--- start Records ---
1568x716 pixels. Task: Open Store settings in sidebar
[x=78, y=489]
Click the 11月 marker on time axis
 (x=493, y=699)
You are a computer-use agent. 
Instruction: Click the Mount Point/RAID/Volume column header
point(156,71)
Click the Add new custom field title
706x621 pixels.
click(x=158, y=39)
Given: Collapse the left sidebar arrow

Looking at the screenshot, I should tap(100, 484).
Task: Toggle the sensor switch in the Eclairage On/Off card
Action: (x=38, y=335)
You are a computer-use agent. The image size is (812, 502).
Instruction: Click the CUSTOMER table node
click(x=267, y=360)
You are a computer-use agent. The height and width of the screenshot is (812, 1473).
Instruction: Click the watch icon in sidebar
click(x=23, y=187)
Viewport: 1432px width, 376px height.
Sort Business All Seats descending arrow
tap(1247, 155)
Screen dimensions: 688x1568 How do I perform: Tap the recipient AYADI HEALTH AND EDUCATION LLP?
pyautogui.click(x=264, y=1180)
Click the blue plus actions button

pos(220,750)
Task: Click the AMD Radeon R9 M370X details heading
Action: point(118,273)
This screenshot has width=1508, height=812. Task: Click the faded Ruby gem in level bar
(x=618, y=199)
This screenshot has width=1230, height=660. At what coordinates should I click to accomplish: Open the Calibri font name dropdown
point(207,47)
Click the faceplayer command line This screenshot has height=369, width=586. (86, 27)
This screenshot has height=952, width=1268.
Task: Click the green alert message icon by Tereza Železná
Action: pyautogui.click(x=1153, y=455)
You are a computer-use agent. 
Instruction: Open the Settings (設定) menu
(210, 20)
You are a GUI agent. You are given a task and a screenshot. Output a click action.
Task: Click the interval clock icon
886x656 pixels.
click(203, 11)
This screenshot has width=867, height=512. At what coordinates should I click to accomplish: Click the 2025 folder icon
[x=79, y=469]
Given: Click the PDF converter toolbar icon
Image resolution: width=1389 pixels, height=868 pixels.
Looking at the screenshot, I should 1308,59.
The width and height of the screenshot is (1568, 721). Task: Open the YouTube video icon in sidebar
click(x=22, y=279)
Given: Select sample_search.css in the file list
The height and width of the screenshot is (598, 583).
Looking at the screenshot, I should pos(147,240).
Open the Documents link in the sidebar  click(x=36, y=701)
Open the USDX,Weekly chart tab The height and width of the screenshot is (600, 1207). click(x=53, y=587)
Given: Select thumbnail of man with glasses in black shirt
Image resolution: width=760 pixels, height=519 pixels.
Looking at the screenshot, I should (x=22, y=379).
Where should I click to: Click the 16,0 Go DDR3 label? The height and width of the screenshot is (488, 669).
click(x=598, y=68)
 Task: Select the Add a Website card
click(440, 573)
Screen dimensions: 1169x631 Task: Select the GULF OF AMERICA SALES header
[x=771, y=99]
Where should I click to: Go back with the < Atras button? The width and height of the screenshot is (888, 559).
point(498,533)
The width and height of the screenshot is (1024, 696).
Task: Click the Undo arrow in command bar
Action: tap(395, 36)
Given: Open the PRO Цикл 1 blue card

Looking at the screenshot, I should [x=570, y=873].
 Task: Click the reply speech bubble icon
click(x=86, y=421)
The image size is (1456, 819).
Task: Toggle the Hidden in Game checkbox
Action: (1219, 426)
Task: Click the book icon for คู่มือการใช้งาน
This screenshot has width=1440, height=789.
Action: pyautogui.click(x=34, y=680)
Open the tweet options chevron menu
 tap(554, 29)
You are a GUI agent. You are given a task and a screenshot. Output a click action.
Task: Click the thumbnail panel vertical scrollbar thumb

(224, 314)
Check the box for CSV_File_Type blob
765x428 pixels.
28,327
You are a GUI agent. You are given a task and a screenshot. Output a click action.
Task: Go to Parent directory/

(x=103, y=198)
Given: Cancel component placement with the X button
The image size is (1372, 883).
--- end Records ---
*Work instructions*:
Extract every line of the records above that contains the string "Open", matching its case exactly.

*Output*:
1568x716 pixels. Task: Open Store settings in sidebar
This screenshot has width=1230, height=660. At what coordinates should I click to accomplish: Open the Calibri font name dropdown
Instruction: Open the Settings (設定) menu
The width and height of the screenshot is (1568, 721). Task: Open the YouTube video icon in sidebar
Open the Documents link in the sidebar  click(x=36, y=701)
Open the USDX,Weekly chart tab The height and width of the screenshot is (600, 1207). click(x=53, y=587)
Given: Open the PRO Цикл 1 blue card
Open the tweet options chevron menu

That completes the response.